> _Work to complete_
Print the Equafleece thread word for word from "## Tinman (Apr" to "one for ruby.".

> _Page_

# Fantastic equafleece tankie keeps Sasha happy in the rain!



## Rmbaker (Apr 7, 2013)

Sasha (our lovely 16 week Anzil cockapoo) loves her walks except when it's raining. She gets so cold and miserable, shivering and ends up looking just like a drowned rat! (It's amazing how little they are under all that fur!) So I had a look at different dog coats and decided on Equafleece. I phoned the lady up (because I wasn't sure which size to get with Sasha being a puppy) and she was so helpful. She advised me to get a tankie because puppies love chewing buckles and the fleece is really stretchy as she grows. So we got a lovely red tankie which she looks adorable in, but most important she stayed warm and dry under her fleece, despite the steady rain. She loved her wet walk and ran around with her tail wagging throughout! Very pleased! (The post and packaging was free and the tankie arrived the next day by first class post - sorry to sound like an advert for equafleece, just very pleased!)


----------



## Marzi (Sep 17, 2012)

Perfect - I'm a huge fan of equafleece dog suits and I've just received a red tankini for Dot - I'll post a pic when I've taken one because she looks just as adorable as Sasha.
One thing about the equafleece is they can cause friction matts to form so I'd get into he habit of giving Sasha a quick comb through, especially around his chest area, when you've taken the fleece off.


----------



## DB1 (Jan 20, 2012)

Looks lovely and snuggly in it.


----------



## Ali79 (Mar 30, 2011)

Thank you for posting as need something for Beau as she gets so cold and muddy and being blonde doesn't help. Sasha looks gorgeous in hers and red is definitely her colour


----------



## Tinman (Apr 23, 2013)

Sasha gorgeous & Looks good in red, 
I just sent ruby out in Ralph's all in one, (he had his rather cool wax barber on)
She toddled off in it quiet happily, but in the field she apparently kept falling out of it, at one point 3 legs came out and she just rolled over, lay on her back with 3 legs in the air like she'd been shot and refused to move!  
So hence it came off and she came home wet 
On my shopping list .... 1 x smaller all in one for ruby.


----------



## sugerlump (Oct 6, 2012)

Ruth.. it needs a bonnet to keep her head dry,but looks very nice..


----------



## dio.ren (Jan 18, 2013)

sugerlump said:


> Ruth.. it needs a bonnet to keep her head dry,but looks very nice..


Molly has a slicker with a hood but if I put it on her head she won't walk she just freezes in place


----------



## BillyPoo (Jul 15, 2013)

Sasha looks so cosy in her fleece! What size did u get ? They are still so small under all that fluff !
( my Harley is also an Anzil pup he is 16 wks, who r Sashas parents?) X


----------



## Rmbaker (Apr 7, 2013)

Hi
I have a feeling Harley is Sasha's brother! Is he the back boy? Her parents are Rosie and Chico. Her equafleece is size 18-20" and it fits with plenty of growing room. How is Harley coming on? Cheers Ruth


----------



## BillyPoo (Jul 15, 2013)

Hi, Harley is EllieMay and Fudges boy, he is blonde with apricot ears and flecks in his coat. He is a sweet boy with plenty of character. Potty training is fine some days not so on others! Sometimes he looks outside and it's almost as if he decides it's too cold/wet/dark and can't be bothered so he just pees inside, quite good with pops tho!! He weighs about 4.3kg how about Sasha? I think he is on the small side! Got a 16 inch Equafleece ( thanks for that, they r fab) x


----------



## Rmbaker (Apr 7, 2013)

*Sasha*

Hi,
Oh right, yes I remember the pictures of Ellie mays litter. They were all very pretty. Sasha has grown a lot since we got her and weighed 5.6 kg at the beginning of the month when she was weighed at the vets. In fact I must weigh her again. I think Ellie May was a smaller girl than Rosie so I guess her pups may be smaller. Yes, we still have accidents, especially when it's raining outside. She hates the rain, which is why the fleece is a godsend! She's pretty quiet so we have to look for the signs that she wants to go out, but her temperament is fantastic. She's such a friendly and happy dog.


----------

> _Given information_

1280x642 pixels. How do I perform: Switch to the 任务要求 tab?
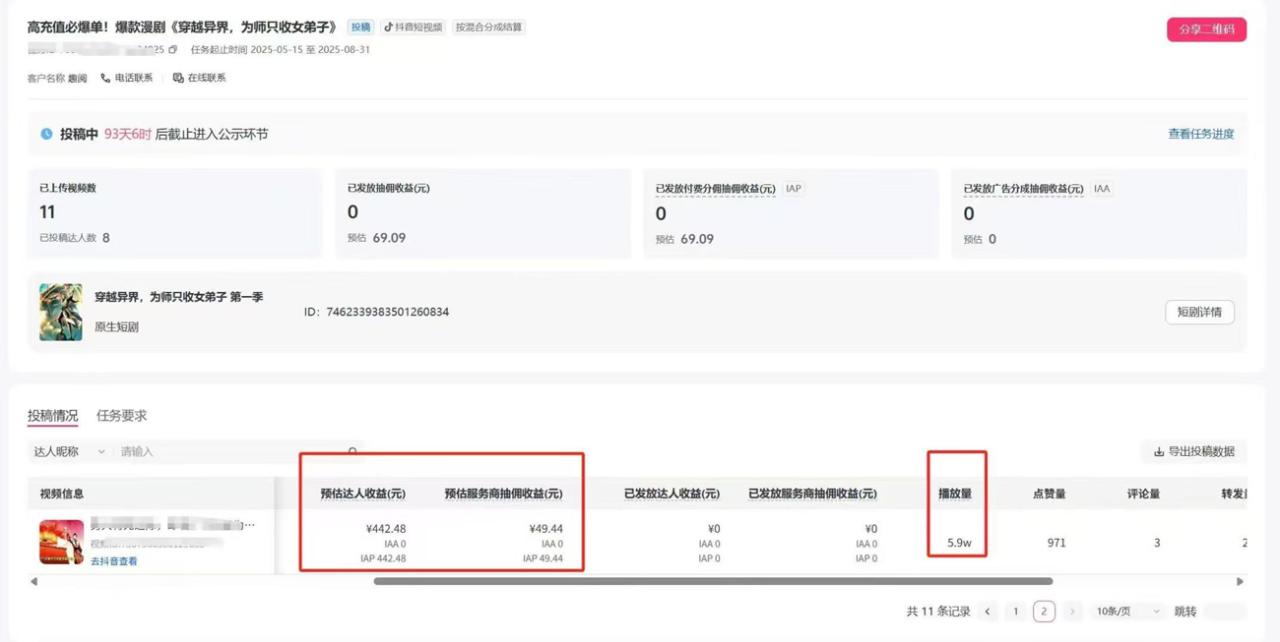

> _The answer_
## Tinman (Apr 23, 2013)

Sasha gorgeous & Looks good in red, 
I just sent ruby out in Ralph's all in one, (he had his rather cool wax barber on)
She toddled off in it quiet happily, but in the field she apparently kept falling out of it, at one point 3 legs came out and she just rolled over, lay on her back with 3 legs in the air like she'd been shot and refused to move!  
So hence it came off and she came home wet 
On my shopping list .... 1 x smaller all in one for ruby.